Find the line with "[Open submenu of Startup-Support] (85, 1538)" in the data below, then restate it and all remaining lines exactly, adding nothing.
-------------------------
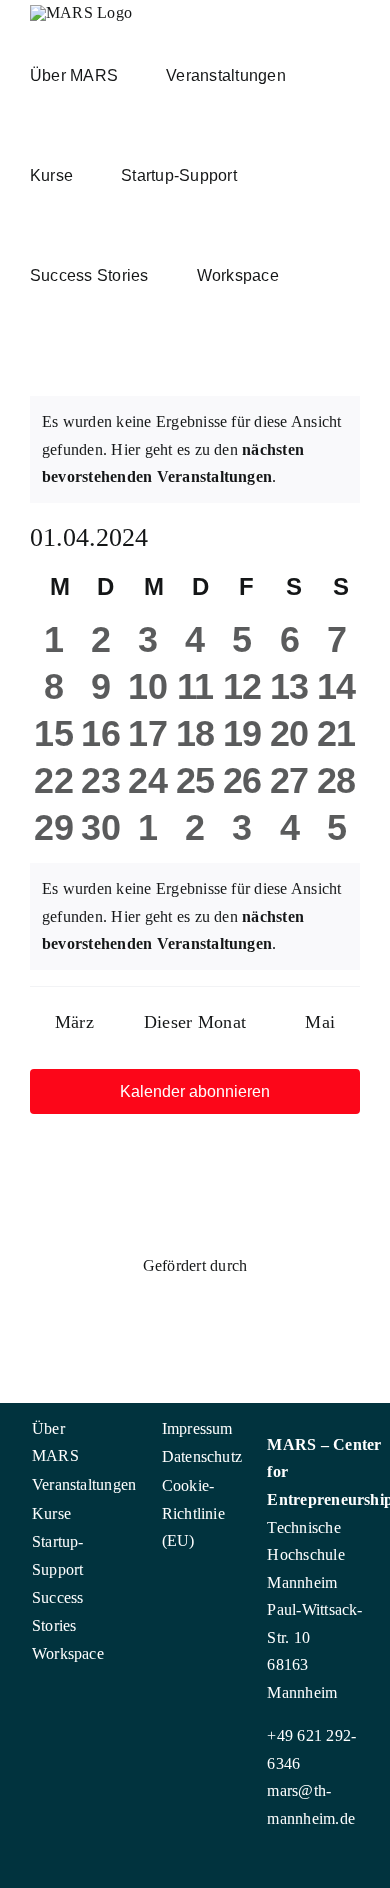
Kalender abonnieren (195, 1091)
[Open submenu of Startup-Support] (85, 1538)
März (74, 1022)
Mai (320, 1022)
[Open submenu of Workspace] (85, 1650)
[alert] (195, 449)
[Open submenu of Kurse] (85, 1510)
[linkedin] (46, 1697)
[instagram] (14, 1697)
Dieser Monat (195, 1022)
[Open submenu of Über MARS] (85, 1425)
-------------------------
— Output —
[Open submenu of Startup-Support] (85, 1538)
März (74, 1022)
Mai (320, 1022)
[Open submenu of Workspace] (85, 1650)
[alert] (195, 449)
[Open submenu of Kurse] (85, 1510)
[linkedin] (46, 1697)
[instagram] (14, 1697)
Dieser Monat (195, 1022)
[Open submenu of Über MARS] (85, 1425)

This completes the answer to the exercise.